Sentí cómo el pelo de mi nuca se erizaba al recordar las horas pasadas en aquel inmundo campamento de los gog. Pero lo que ahora teníamos bajo nosotros era un inmenso hormiguero humano; tártaros de piel blanca o amarillenta, aunque su estilo de vida no parecía diferir mucho de los peludos y malévolos gog.
—Deben de ser más de un millón —dijo Vadinio, casi para sí—; me pregunto cómo habrán podido reunirse tantos en tan escaso margen de tiempo.
Los tártaros y los gog se hacinaban ocupando el espacio entre las tiendas, junto con los bueyes, los camellos y los caballos. Y descubrimos algo aún más sorprendente: una empalizada hecha con gruesos troncos de palmera, encerrando a toda una manada de elefantes de color gris sucio y largas trompas agitándose hacia nosotros.
Algunos tártaros habían montado rápidamente en sus diminutos y nerviosos caballos, y corrían tras la Salaminia, dirigiendo sus monturas sólo con las piernas mientras empleaban sus brazos para disparar flechas contra el aeróstato.
Algunas golpearon, con un seco trallazo, contra la base del puente.
—¡Vamos a muy poca altura! —exclamó Vadinio, y ordenó soltar lastre.
Melampo accionó una manivela, y dos chorros de agua surgieron por los dos lados opuestos de la Salaminia. El agua fue a dar de lleno contra los jinetes que corrían tras el aeróstato, derribándolos, más por la sorpresa que por la fuerza del impacto.

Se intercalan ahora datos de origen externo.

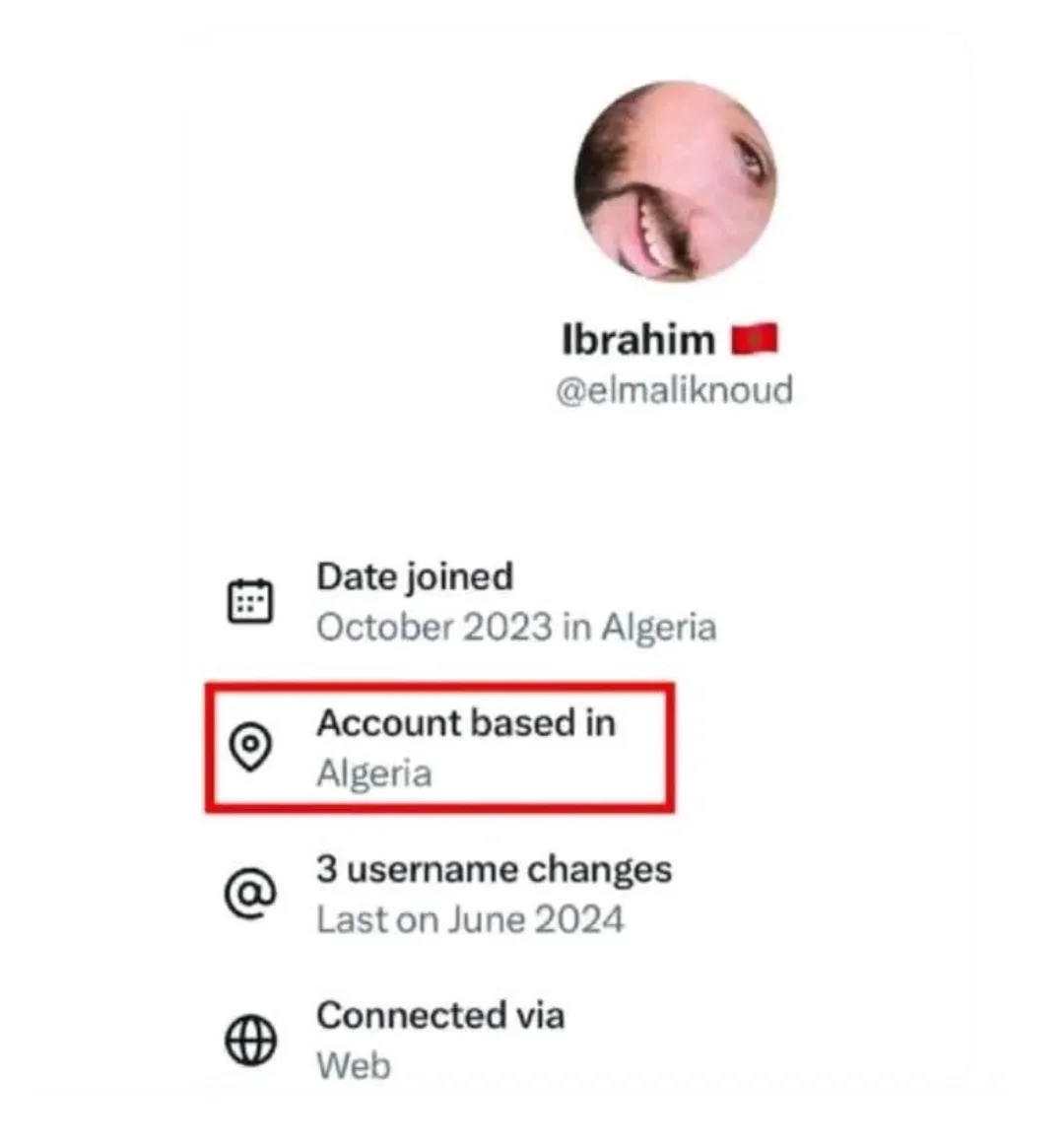
Task: Click the red highlight box's right border
Action: 672,748
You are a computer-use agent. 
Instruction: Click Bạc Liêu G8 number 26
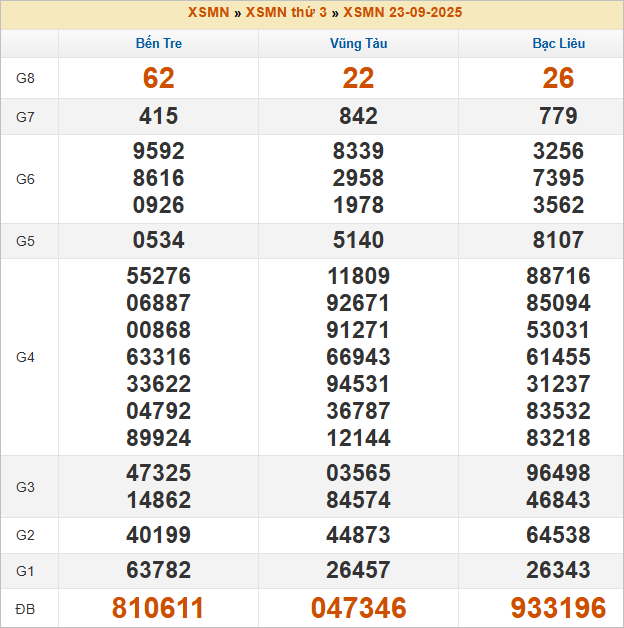point(558,78)
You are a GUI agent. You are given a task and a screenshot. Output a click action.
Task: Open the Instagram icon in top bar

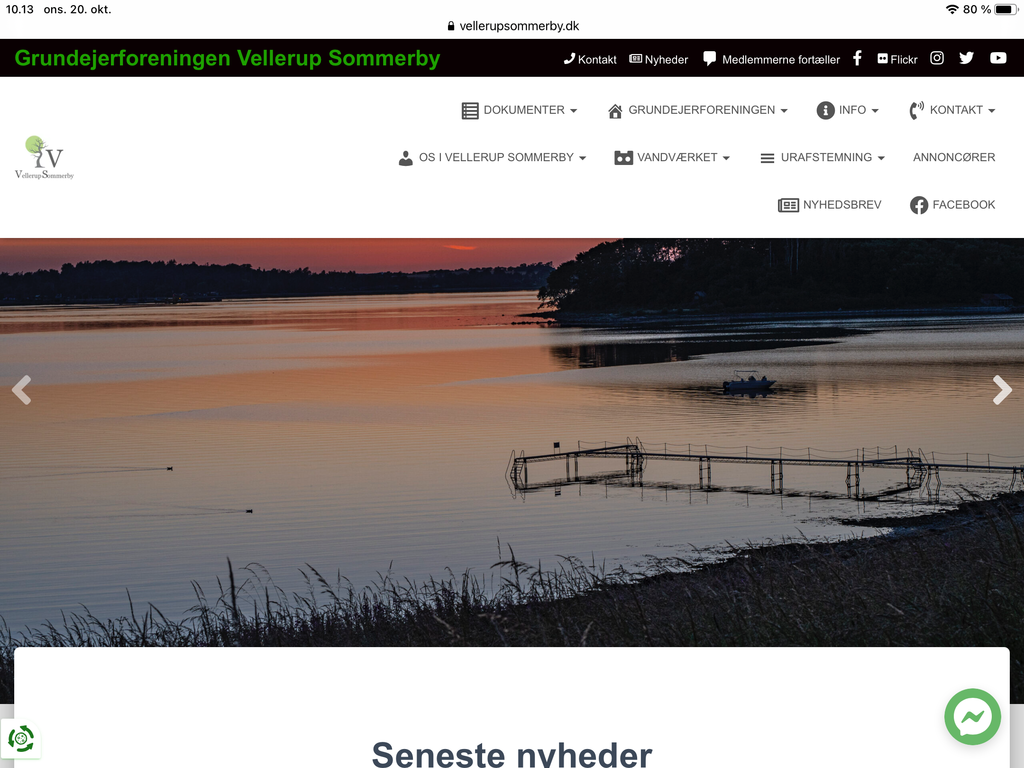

La Salaminia ganó lentamente altura, y vi cómo los tártaros derribados se ponían en pie, furiosos y humillados, y agitaban sus puños hacia el aeróstato.
Casi todos eran gog.
—Ya hemos visto suficiente —dijo el genovés—; regresemos.
La brújula giró lentamente, hasta quedar alineada en dirección tramontana, y la Salaminia emprendió el camino de regreso a Apeiron.
Mucho más abajo, un grupo de tártaros, reducidos al tamaño de pequeños insectos por la distancia, seguían obstinadamente a la máquina voladora.
Bien —pensé—, que lo hagan hasta que revienten sus caballos.
Toda la nave empezó entonces a traquetear con una vibración sorda y continua.
—¿Qué sucede? —preguntó Vadinio, con voz alarmada.
Melampo, el piloto, consultó los instrumentos; la vibración hacía difícil leer las esferas indicadoras, pero dijo:
—Perdemos potencia, Capitán. El motor tiene dificultades.
Me volví hacia Vadinio, a tiempo para ver cómo el viejo marino palidecía.
—¿Cómo has dicho? —preguntó.
—Algo le pasa al motor —repitió Melampo—; no transmite suficiente fuerza a las hélices, se están deteniendo, Capitán.
Vadinio descolgó uno de los comunicadores internos del aeróstato —una especie de boca de trompeta unida a una manguera de cobre y lona— y llamó a la sentina.
—Atención ahí —dijo—: ¿qué está sucediendo? Perdemos potencia.
No hubo respuesta.
Y la vibración aumentaba. La nave protestaba por todas sus juntas; parecía a punto de descuadernarse. Una de las portillas de falso cristal se agrietó.
—Calionira —dijo Vadinio dirigiéndose a su segundo—. ¿Quiere ir a la sentina a ver qué sucede?
—Sí, Capitán.
Yo dudé un instante y dije:
—Yo le acompañaré. —Una desagradable idea había empezado a formarse en mi mente. Deseé con todas mis fuerzas equivocarme.